Context is king when it comes to complex tasks. It’s true of people, and it’s true of AI. Every section of data and context must be tuned correctly to play a different part in the construction of AI.
Some more Stats
“1,196: Number of AI startups listed on CrunchBase, an online listing of all VC funded startups in the world.” Crunchbase
“6% Of adults that say they are “very confident” that government agencies can keep their records private and Secure” Pew
“6x amount of increase in equity deals to startups in artificial intelligence from 2011-2015 — this includes companies simply *applying* AI: healthcare, advertising, and finance, as well as general AI tech.” CB Insights
“6 billion Number of connected devices that will be making service requests by 2018. Think: Your toaster calling a support number” Gartner
“16% of American jobs AI will replace by the end of the decade.” Forrester
“2 million: Number of employees that will be required to wear health and fitness tracking devices as a condition of employment (for their safety!).” Gartner
Advance of Voice Commands in Assistants
While the crusade for natural language communication continues, speech-to-text technology has improved immensely.
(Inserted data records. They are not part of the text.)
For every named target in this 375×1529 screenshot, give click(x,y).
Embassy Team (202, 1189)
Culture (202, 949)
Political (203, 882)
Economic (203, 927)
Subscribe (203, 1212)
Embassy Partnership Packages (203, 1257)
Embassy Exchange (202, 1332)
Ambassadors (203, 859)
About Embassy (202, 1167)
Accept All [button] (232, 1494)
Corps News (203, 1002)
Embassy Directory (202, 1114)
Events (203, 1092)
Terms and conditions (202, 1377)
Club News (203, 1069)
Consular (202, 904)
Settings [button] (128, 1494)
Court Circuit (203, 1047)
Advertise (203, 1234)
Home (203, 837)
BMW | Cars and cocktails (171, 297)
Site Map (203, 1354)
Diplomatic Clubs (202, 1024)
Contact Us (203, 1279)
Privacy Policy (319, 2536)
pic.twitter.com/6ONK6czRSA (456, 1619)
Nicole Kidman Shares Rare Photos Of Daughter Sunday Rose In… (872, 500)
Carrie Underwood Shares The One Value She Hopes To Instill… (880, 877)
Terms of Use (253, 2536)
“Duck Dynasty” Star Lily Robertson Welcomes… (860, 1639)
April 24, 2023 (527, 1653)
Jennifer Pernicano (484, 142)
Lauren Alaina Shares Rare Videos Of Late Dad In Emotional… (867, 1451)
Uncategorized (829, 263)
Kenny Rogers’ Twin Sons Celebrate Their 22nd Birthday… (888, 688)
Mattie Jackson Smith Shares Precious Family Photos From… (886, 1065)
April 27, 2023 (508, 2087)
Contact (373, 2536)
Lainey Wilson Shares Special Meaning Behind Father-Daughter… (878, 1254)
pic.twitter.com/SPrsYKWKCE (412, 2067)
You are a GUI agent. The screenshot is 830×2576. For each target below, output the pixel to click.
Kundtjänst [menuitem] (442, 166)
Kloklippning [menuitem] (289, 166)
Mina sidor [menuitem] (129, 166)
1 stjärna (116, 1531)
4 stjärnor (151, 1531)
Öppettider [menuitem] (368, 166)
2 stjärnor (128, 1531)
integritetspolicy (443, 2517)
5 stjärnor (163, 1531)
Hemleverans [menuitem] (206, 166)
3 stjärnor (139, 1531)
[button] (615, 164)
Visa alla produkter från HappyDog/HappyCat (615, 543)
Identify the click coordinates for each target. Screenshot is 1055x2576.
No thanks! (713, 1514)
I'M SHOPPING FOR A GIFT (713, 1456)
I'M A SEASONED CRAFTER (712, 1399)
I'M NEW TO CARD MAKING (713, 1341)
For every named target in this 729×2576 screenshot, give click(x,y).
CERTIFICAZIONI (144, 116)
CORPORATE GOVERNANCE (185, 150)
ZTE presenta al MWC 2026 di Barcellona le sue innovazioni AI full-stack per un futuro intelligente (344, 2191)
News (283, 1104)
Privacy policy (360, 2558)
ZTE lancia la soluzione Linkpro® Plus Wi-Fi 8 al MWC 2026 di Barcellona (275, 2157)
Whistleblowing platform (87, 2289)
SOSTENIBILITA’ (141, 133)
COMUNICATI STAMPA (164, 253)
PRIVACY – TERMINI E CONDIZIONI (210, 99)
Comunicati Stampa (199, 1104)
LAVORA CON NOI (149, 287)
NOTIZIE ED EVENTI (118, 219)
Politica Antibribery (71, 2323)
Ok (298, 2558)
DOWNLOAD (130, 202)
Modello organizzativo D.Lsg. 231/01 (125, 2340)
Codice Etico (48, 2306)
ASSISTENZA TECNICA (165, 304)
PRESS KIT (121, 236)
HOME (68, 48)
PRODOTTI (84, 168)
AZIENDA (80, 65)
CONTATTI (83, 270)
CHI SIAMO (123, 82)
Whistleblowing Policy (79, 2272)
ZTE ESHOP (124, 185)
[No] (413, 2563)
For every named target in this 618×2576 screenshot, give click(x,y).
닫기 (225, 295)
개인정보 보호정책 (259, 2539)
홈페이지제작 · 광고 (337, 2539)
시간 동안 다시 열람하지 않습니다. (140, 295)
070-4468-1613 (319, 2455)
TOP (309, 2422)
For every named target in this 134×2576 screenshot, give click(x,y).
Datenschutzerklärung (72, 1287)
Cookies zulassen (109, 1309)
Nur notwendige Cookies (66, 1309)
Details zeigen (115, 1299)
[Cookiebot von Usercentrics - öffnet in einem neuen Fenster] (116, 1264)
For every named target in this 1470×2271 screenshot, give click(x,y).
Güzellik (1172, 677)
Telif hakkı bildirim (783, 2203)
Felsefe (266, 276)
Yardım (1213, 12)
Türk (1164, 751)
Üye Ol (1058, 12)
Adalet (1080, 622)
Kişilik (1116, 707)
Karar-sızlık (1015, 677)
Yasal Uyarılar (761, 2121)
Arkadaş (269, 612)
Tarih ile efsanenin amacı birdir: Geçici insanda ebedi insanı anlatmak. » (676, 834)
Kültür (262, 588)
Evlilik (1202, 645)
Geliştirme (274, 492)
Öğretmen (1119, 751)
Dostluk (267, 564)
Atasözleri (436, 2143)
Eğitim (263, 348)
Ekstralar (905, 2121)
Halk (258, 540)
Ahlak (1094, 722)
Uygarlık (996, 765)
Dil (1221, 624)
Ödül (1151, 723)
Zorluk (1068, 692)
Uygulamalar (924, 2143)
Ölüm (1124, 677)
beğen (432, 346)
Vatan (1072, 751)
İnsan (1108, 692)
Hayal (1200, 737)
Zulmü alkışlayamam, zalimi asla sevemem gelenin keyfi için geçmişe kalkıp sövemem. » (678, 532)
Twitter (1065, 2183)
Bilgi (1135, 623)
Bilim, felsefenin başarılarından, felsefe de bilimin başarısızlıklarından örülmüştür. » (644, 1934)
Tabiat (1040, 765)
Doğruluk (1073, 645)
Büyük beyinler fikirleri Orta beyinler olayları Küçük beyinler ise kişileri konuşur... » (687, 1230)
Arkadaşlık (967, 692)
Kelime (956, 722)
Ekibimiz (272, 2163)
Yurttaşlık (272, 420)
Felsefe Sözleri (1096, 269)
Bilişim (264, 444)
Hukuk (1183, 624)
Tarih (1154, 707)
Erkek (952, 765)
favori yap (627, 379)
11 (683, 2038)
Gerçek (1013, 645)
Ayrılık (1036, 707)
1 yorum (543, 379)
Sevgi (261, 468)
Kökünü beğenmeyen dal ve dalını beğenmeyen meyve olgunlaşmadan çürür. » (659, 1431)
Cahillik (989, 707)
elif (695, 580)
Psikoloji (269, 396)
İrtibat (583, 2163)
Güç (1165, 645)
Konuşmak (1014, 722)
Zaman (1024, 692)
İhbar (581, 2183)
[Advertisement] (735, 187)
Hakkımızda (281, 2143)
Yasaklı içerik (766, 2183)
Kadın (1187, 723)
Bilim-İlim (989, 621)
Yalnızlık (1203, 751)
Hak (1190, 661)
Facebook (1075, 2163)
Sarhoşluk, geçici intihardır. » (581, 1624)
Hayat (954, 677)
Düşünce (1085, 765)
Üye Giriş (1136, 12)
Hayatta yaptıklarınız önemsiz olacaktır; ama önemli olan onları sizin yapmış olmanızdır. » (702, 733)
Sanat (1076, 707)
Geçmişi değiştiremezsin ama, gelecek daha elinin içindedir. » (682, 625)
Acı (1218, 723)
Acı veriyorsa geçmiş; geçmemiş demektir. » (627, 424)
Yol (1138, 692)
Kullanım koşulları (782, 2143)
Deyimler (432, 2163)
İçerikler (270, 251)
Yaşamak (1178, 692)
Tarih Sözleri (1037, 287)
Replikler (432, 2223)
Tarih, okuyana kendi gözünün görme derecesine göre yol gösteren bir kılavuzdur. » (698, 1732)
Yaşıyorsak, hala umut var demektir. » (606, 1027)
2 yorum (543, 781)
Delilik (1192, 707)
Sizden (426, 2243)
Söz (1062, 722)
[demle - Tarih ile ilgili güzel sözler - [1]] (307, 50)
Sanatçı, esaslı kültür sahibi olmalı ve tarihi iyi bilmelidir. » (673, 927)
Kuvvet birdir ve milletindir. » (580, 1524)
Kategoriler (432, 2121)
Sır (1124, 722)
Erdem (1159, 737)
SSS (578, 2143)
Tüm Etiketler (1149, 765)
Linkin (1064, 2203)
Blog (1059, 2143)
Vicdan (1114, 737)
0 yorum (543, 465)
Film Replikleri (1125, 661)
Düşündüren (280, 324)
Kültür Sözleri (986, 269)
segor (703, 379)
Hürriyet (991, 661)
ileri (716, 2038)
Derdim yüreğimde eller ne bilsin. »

A new-and-improved Siri and the launch of Amazon Echo and Google Home are prime examples of this science fiction storyline coming true.
AI is not the rise of the Machines; it’s the Machinification of Humans
While AI movies and TV feature robots with human bodies, many fail to explore AI (tiny little AI robots) IN human bodies. AI visionaries like Elon Musk are starting to talk AI-human symbioses, with AI nanotechnology effectively curing humans of … death! Sounds like a good storyline.
Content as a Testing Ground
To get smarter, AI requires lots of data, patterns and new conditions and enter content platforms. Users’ consumption patterns are already shaped by the machine learning behind Spotify’s “Discover Weekly”, Netflix’s “Recommended For You” and Facebook’s ability to keep you in a filter bubble of your making.
AI is learning to be less biased
When a group of scientists recognised that their AI was replicating the human bias (think: “man: businessman:: woman: homemaker”) — they broke down the origins of bias and fixed it.
Technology is both inescapable…and disappearing
The tomorrow of AI is reliant on data privacy because without data to learn from, AI cannot get smarter, and progress will decrease. Companies must act to creating private and secure software. Users need to know that their data will be preserved if they’re ever going to permit an AI full access.
Why sharing this?
Job Pal has put hard work and research together to build an AI-powered assistant SDK that enables any mobile app or connected device to integrate a chat assistant into their product. We want to create AI that is so good; it can eventually make technology disappear. But that’s not all.
Living in a world of AI like we do in Job Pal, we hear the same questions over and over. You deserve answers. So here it is — a quick guide to empower anyone to understand the basics of AI better because after all, it’s all around us. Sharing this knowledge matters.